Extracted data entries
□ □ □ □ □ □ □

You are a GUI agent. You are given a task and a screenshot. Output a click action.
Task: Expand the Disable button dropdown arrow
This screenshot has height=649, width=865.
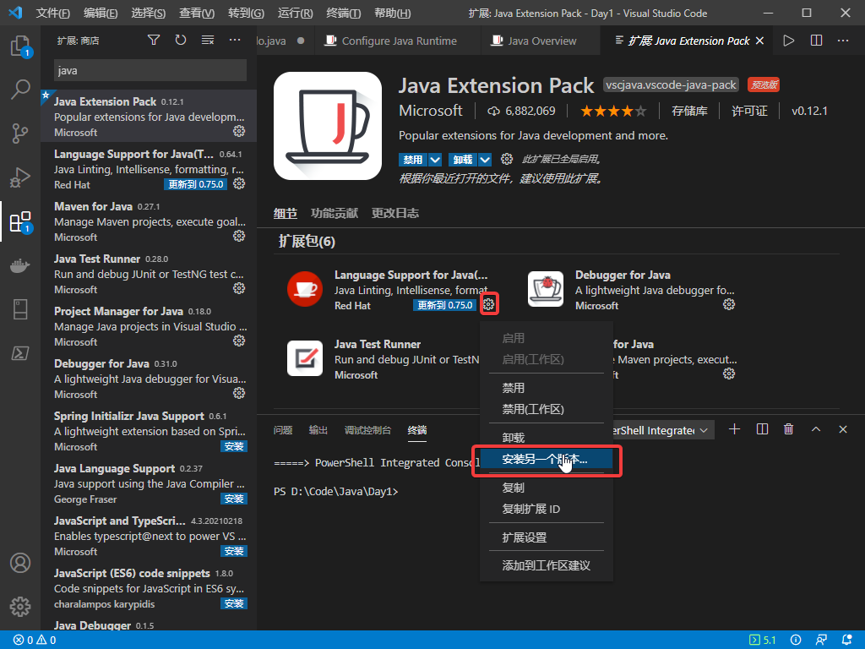[x=435, y=160]
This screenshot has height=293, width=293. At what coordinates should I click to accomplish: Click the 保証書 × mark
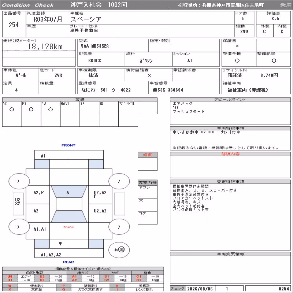[x=237, y=46]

□ □ □ □ □ □ □

Copy the data from its first line through the line that contains "[x=435, y=160]", inclusive, reproducing each line verbatim. Omit the pictures from the answer.

You are a GUI agent. You are given a task and a screenshot. Output a click action.
Task: Expand the Disable button dropdown arrow
This screenshot has height=649, width=865.
[x=435, y=160]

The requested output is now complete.